Sayfalar

7 Ocak 2019 Pazartesi

Gezi


      

Konya Gezi Notları (11-09-2018)


Manevi hassasiyetimin zirve yaptığı günlerde, Mevlana'nın “gel gel ne olursan ol yine gel ”sözlerini anımsayarak, hızlı tren ile Konya’ya doğru hareket ediyoruz.

Daha önce transit geçip içini gözlemleme şansına sahip olamadığım Konya’ya, bu sefer bir turist bilinciyle, yürüyeceğim güzergahları daha önceden planlayarak günü birlik ziyaret ediyorum. 

Gezi planımı; tren garından otobüs ile Mevlana Türbesine gidip, oradan da Mevlana caddesi üzerinden Alâeddin Tepesi ve oradan tekrar tren garı şeklinde planladım.
      
Konya’ya varıp tren garından çıktıktan sonra hiç zorlanmadan hemen tren istasyonunun önünden Mevlana türbesine hareket eden otobüsü bulup bindim.10 dk. süren bir yolculuk sonucunda türbeye varıyoruz.

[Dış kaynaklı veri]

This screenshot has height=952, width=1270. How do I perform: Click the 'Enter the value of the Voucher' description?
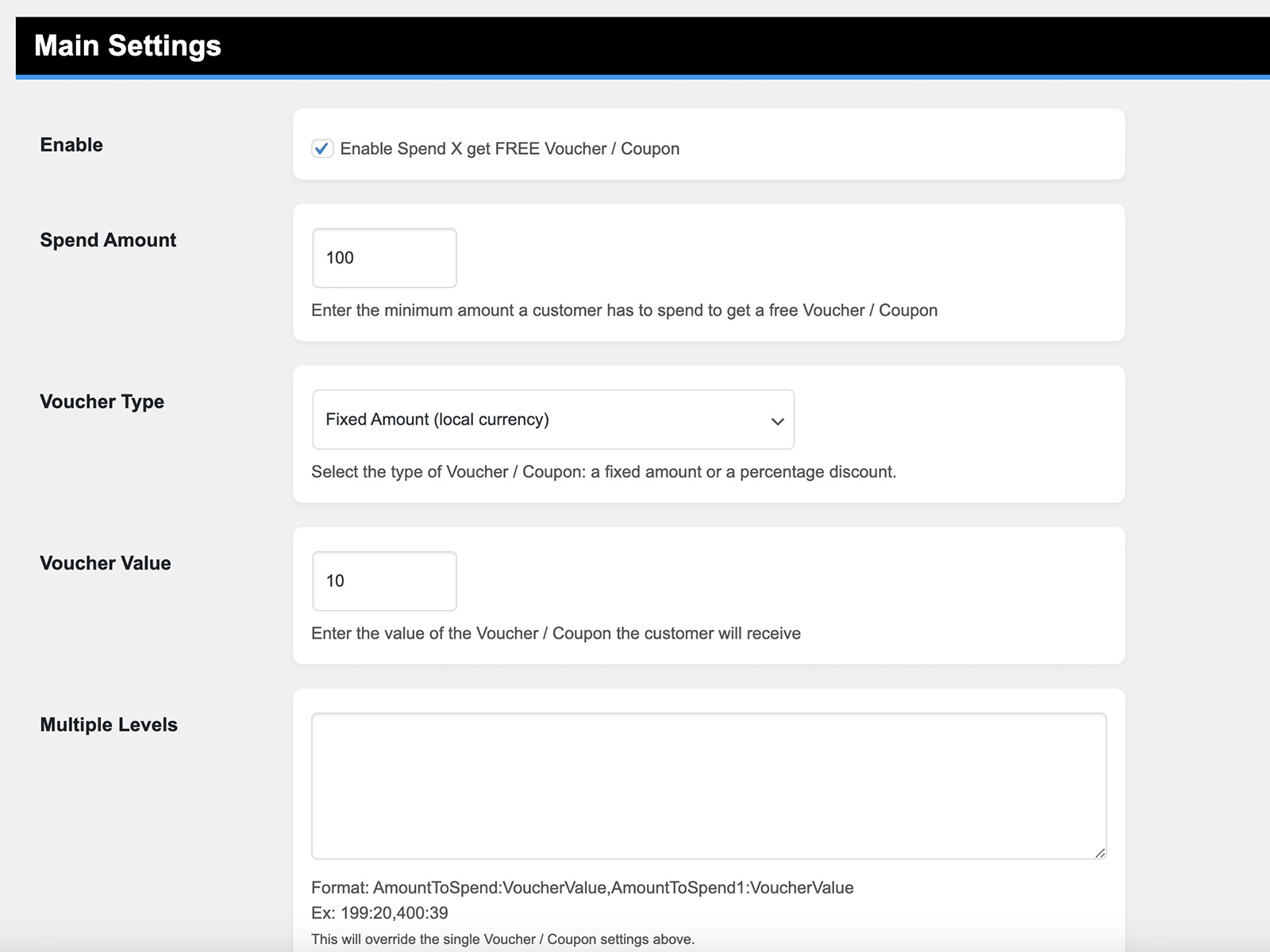pos(556,633)
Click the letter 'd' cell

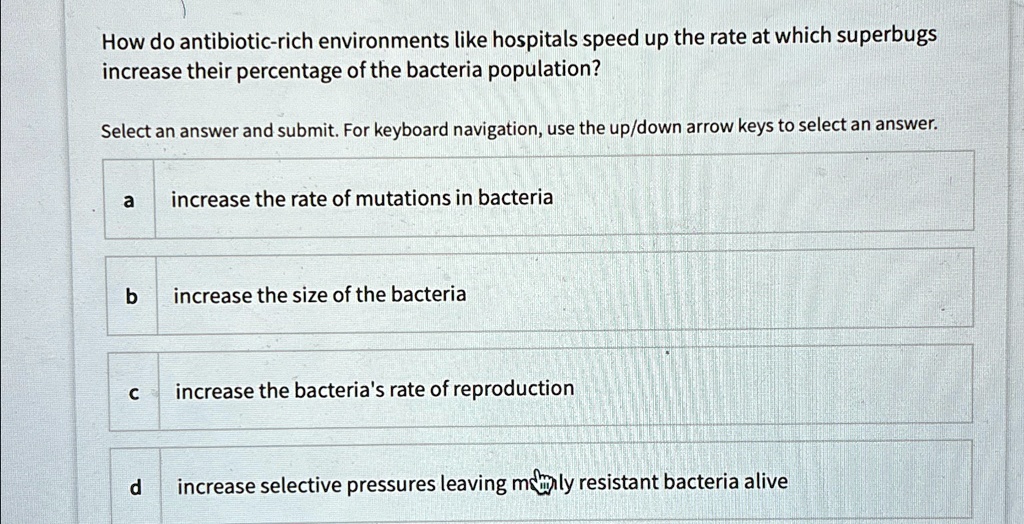(135, 486)
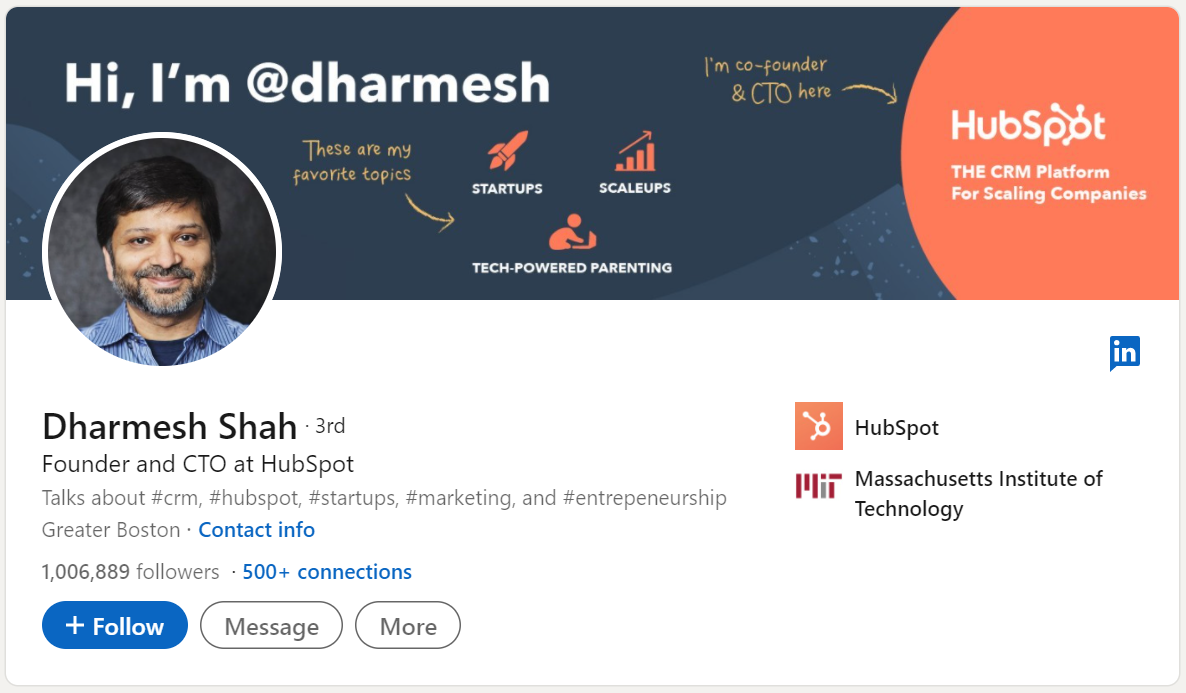Open the More options menu
The image size is (1186, 693).
(407, 624)
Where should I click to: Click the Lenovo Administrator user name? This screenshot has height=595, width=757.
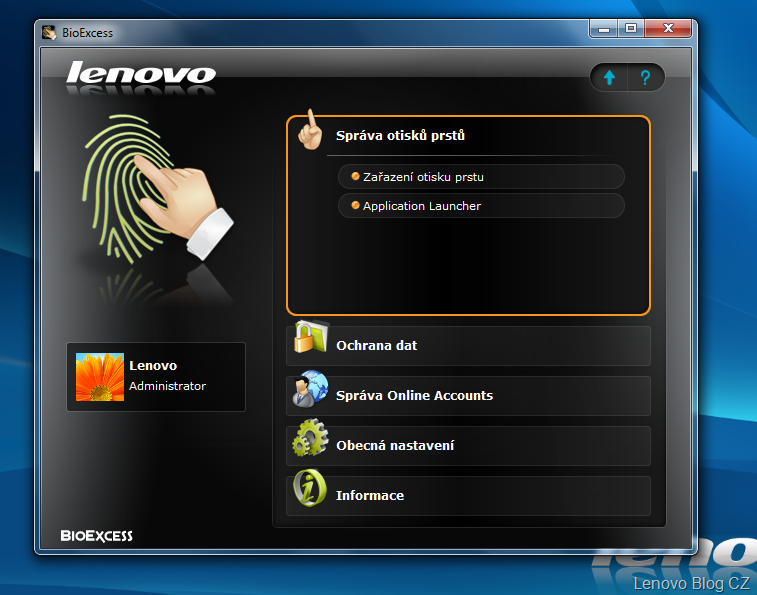point(167,376)
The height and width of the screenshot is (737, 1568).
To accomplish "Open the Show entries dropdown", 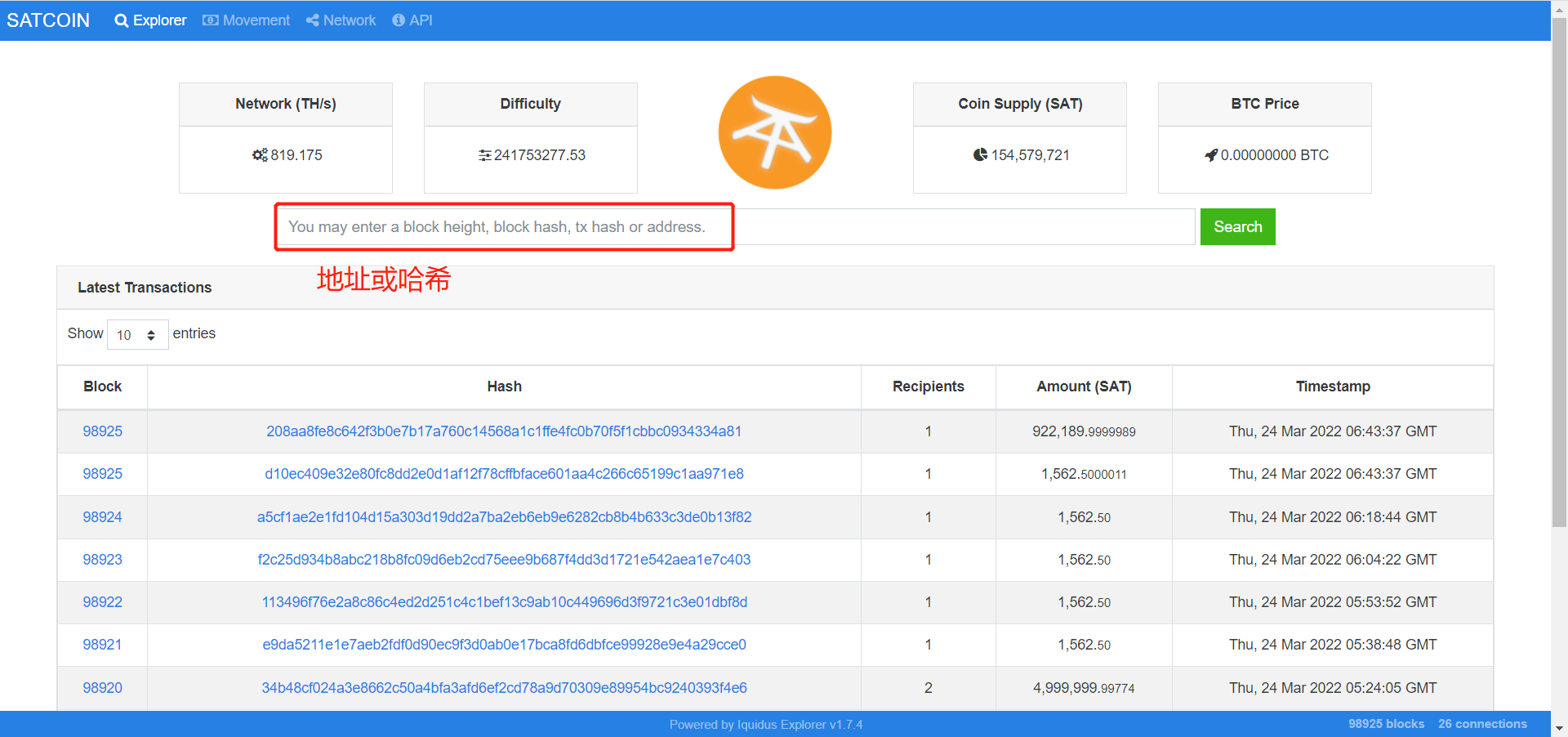I will [x=137, y=335].
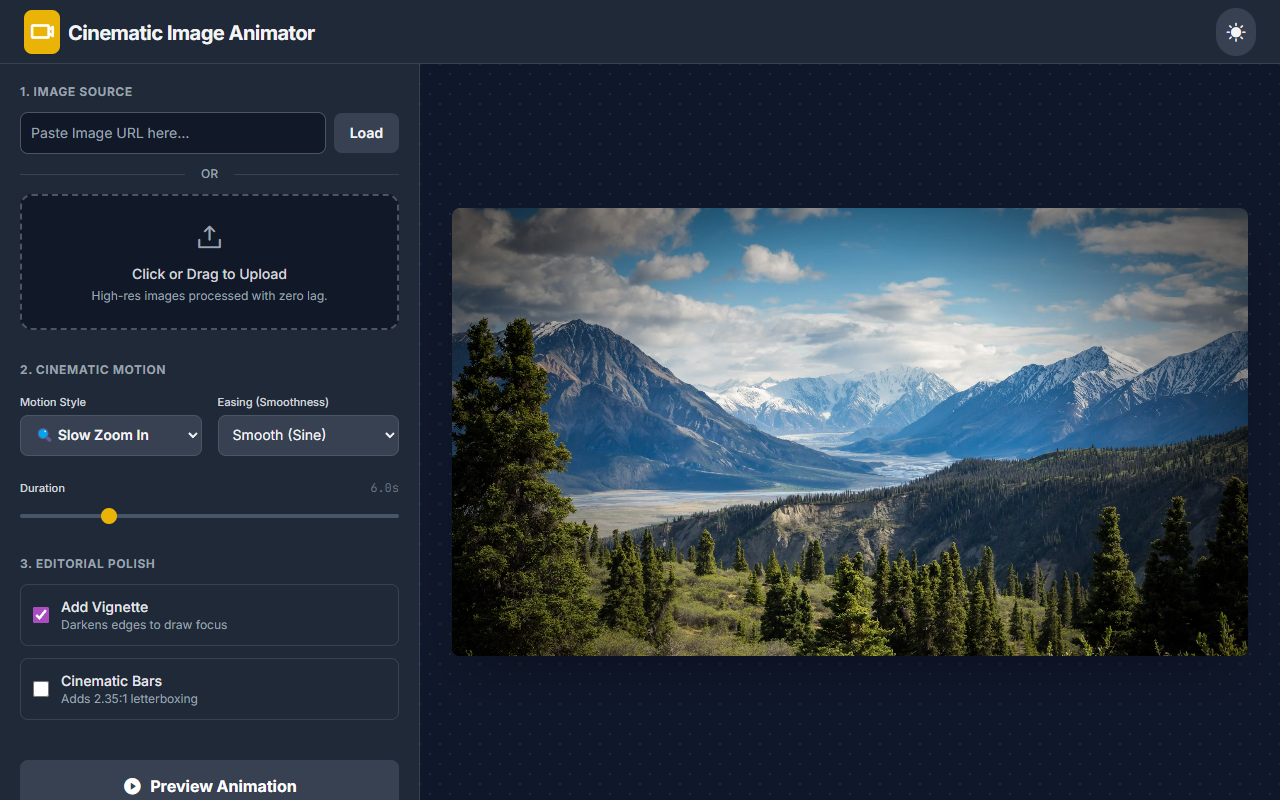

Mevlana türbesine, aslında sadece türbe demek doğru olmaz. Burası aynı zamanda Mevlevilik tarikatının ilkelerini, aşamalarını, nefsi terbiye etmek için insanın hangi zorlu şartlardan geçmesi gerektiğini, temsili maket ve açıklamalı yazılar ile anlatan mistik bir müze.

        
                                                         ( Alâeddin Tepesi )

 (Konya Tandır Kebap)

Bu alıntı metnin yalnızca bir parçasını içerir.